WORK INSTRUCTIONS
Copy out the stretch of data entries from the line containing "Given: View latest post icon in Español row" through the line containing "tap(62, 315)", reproducing each line precisely.

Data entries
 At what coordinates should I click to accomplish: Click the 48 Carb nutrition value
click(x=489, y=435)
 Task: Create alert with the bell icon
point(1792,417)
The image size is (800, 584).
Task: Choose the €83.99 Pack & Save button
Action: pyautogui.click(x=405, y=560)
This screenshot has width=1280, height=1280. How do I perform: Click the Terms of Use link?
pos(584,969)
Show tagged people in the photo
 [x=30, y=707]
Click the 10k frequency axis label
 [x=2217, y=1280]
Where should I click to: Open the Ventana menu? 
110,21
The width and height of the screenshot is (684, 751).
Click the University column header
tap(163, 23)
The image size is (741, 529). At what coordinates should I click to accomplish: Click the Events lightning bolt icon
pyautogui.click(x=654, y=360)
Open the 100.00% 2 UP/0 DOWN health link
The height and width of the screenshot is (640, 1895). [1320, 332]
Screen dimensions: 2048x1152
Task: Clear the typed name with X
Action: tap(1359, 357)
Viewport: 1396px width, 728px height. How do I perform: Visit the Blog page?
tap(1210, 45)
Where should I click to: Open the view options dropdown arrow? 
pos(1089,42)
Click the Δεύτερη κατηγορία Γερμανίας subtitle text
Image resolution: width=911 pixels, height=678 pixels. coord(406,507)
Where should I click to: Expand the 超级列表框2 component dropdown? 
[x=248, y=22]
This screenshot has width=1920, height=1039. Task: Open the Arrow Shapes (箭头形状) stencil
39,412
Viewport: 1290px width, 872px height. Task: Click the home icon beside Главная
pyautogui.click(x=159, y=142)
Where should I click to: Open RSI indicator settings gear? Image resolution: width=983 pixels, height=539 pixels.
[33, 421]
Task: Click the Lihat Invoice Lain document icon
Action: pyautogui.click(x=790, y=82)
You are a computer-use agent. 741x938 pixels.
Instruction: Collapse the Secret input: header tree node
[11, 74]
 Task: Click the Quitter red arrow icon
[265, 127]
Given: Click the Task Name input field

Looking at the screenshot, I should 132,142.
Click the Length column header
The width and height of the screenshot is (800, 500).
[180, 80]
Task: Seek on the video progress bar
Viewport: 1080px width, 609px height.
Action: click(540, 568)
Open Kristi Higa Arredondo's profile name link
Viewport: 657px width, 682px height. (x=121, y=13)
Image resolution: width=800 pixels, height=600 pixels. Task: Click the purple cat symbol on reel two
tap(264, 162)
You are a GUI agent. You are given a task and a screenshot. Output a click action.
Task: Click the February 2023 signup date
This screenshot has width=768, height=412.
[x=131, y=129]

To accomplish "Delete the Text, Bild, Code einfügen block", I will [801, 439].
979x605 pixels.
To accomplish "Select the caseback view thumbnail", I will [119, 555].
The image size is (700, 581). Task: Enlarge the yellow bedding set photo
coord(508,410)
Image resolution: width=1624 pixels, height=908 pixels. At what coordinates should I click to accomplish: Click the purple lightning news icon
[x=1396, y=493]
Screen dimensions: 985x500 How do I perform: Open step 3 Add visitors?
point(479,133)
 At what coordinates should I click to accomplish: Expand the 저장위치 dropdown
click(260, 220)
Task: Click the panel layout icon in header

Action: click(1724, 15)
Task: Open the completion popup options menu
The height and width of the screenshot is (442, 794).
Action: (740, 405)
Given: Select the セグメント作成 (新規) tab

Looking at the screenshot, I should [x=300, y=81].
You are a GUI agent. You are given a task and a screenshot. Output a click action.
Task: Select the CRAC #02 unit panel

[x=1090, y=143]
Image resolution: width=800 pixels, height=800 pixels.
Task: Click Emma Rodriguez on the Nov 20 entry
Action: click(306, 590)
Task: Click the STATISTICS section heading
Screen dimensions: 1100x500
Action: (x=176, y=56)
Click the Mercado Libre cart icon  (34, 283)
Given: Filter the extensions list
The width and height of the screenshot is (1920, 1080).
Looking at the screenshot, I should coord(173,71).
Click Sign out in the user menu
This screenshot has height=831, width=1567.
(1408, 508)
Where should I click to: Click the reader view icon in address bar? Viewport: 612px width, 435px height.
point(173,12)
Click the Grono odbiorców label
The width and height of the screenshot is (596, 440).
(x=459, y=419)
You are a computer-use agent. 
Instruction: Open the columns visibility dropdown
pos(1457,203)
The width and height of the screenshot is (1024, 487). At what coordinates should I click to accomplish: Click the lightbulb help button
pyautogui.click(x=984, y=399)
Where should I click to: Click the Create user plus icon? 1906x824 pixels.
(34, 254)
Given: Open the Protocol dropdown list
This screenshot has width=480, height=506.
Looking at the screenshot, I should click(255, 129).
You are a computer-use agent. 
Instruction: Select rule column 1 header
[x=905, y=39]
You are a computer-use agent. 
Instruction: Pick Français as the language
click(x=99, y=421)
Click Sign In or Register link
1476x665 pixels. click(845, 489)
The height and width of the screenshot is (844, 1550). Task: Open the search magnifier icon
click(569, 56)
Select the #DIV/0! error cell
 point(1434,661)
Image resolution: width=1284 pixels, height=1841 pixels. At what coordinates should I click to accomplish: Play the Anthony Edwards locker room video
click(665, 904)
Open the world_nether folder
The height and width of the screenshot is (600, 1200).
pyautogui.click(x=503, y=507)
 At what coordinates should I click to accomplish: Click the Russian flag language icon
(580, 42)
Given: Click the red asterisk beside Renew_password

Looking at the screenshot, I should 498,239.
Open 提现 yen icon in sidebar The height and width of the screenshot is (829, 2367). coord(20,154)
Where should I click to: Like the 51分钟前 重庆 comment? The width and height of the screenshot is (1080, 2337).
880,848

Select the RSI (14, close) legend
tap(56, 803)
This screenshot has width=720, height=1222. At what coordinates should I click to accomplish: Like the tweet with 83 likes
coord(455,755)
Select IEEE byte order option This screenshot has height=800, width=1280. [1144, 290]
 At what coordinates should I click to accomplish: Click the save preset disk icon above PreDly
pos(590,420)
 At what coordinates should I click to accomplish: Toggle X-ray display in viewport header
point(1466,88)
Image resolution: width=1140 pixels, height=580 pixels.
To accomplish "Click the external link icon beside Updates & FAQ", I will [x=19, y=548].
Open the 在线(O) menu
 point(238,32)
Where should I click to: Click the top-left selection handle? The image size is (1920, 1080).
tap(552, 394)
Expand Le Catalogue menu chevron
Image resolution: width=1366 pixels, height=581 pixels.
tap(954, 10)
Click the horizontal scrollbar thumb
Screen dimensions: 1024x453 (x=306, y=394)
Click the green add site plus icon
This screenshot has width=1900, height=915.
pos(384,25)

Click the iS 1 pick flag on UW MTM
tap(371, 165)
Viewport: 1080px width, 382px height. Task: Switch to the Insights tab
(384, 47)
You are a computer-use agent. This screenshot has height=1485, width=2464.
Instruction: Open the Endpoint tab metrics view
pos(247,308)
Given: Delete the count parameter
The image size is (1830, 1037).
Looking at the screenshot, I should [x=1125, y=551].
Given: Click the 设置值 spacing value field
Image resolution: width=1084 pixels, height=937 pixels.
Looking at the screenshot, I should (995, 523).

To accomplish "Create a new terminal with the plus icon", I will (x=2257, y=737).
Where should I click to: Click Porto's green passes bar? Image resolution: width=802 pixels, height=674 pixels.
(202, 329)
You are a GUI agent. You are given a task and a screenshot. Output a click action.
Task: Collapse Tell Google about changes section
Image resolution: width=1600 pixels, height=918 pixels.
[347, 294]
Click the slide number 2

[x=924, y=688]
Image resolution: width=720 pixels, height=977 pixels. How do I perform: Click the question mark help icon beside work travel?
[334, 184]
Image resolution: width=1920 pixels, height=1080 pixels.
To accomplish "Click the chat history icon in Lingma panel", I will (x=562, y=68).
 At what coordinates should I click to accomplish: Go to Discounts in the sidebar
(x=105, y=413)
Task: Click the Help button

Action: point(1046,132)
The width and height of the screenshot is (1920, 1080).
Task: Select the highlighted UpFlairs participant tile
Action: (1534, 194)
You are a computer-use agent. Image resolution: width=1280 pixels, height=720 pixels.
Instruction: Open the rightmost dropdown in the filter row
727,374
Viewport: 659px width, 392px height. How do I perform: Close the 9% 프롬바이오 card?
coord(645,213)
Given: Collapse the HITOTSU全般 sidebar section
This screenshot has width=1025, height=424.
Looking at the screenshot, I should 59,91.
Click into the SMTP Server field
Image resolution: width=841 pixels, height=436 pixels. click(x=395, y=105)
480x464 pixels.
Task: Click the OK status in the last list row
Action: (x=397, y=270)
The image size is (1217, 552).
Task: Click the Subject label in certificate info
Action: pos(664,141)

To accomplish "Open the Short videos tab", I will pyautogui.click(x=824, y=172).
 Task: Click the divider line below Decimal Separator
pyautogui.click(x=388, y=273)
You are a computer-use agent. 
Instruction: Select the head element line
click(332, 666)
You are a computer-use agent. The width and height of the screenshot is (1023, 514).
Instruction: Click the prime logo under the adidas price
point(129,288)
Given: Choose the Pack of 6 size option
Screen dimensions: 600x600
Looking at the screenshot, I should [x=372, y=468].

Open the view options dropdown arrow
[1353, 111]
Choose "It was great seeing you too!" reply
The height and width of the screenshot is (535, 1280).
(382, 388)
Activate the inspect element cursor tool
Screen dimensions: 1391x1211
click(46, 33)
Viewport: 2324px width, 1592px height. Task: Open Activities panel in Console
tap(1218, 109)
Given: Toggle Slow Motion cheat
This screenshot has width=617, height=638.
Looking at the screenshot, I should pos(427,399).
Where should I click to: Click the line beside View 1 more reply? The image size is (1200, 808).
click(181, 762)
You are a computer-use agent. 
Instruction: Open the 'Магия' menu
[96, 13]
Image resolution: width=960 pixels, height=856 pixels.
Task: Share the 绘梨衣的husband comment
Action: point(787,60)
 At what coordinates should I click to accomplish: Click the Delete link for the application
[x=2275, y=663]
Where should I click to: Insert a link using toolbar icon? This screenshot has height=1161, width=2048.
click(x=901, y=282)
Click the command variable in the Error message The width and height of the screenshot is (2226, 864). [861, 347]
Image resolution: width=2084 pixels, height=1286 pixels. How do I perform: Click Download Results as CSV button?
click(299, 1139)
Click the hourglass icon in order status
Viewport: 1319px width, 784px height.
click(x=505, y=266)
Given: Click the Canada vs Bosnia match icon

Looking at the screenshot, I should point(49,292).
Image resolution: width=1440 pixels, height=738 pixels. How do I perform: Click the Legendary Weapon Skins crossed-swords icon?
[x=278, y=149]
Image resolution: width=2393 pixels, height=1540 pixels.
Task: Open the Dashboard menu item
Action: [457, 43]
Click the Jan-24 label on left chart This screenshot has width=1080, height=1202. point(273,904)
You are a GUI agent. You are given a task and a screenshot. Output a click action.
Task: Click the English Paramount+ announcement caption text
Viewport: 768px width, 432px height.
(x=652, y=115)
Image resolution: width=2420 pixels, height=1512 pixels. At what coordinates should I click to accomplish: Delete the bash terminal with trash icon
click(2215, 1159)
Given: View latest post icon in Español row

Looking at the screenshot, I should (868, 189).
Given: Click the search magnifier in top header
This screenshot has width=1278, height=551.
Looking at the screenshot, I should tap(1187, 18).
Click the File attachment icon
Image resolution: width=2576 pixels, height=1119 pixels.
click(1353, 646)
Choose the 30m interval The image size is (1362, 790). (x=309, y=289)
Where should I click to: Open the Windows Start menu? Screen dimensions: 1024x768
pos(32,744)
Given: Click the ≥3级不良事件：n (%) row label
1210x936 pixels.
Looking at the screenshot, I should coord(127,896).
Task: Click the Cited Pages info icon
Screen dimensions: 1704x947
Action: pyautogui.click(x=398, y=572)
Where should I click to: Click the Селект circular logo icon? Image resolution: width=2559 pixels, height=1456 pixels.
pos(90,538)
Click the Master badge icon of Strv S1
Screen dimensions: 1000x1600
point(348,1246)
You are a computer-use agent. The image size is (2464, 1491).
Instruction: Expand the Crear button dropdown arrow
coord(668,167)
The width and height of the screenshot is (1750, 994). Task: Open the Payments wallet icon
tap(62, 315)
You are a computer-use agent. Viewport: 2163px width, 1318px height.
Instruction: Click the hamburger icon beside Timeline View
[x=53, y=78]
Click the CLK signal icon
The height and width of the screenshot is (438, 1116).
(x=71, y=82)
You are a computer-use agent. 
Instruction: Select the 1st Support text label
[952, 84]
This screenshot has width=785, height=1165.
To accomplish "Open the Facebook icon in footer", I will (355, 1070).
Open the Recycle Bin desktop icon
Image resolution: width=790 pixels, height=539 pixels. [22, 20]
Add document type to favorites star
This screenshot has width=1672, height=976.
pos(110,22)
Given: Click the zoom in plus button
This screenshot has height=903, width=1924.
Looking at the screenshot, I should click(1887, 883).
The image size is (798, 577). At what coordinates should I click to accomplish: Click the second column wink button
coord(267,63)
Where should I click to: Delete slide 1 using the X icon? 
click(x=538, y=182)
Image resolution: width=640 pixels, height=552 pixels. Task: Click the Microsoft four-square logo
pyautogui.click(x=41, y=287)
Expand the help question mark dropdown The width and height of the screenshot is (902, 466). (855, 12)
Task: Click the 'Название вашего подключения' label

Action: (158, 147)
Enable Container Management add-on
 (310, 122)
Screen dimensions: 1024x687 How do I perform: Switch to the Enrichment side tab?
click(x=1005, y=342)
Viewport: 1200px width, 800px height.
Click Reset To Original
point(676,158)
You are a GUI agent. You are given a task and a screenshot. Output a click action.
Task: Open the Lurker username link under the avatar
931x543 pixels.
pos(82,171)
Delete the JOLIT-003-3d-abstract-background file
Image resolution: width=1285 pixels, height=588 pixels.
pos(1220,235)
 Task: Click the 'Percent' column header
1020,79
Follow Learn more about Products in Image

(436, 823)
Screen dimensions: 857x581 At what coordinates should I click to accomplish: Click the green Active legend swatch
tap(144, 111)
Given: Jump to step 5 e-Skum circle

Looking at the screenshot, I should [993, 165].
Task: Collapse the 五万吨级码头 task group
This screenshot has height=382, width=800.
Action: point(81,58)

COMPLETE RESPONSE
Given: View latest post icon in Español row

Looking at the screenshot, I should (868, 189).
Given: Click the search magnifier in top header
This screenshot has width=1278, height=551.
Looking at the screenshot, I should tap(1187, 18).
Click the File attachment icon
Image resolution: width=2576 pixels, height=1119 pixels.
click(1353, 646)
Choose the 30m interval The image size is (1362, 790). (x=309, y=289)
Where should I click to: Open the Windows Start menu? Screen dimensions: 1024x768
pos(32,744)
Given: Click the ≥3级不良事件：n (%) row label
1210x936 pixels.
Looking at the screenshot, I should coord(127,896).
Task: Click the Cited Pages info icon
Screen dimensions: 1704x947
Action: pyautogui.click(x=398, y=572)
Where should I click to: Click the Селект circular logo icon? Image resolution: width=2559 pixels, height=1456 pixels.
pos(90,538)
Click the Master badge icon of Strv S1
Screen dimensions: 1000x1600
point(348,1246)
You are a computer-use agent. The image size is (2464, 1491).
Instruction: Expand the Crear button dropdown arrow
coord(668,167)
The width and height of the screenshot is (1750, 994). Task: Open the Payments wallet icon
tap(62, 315)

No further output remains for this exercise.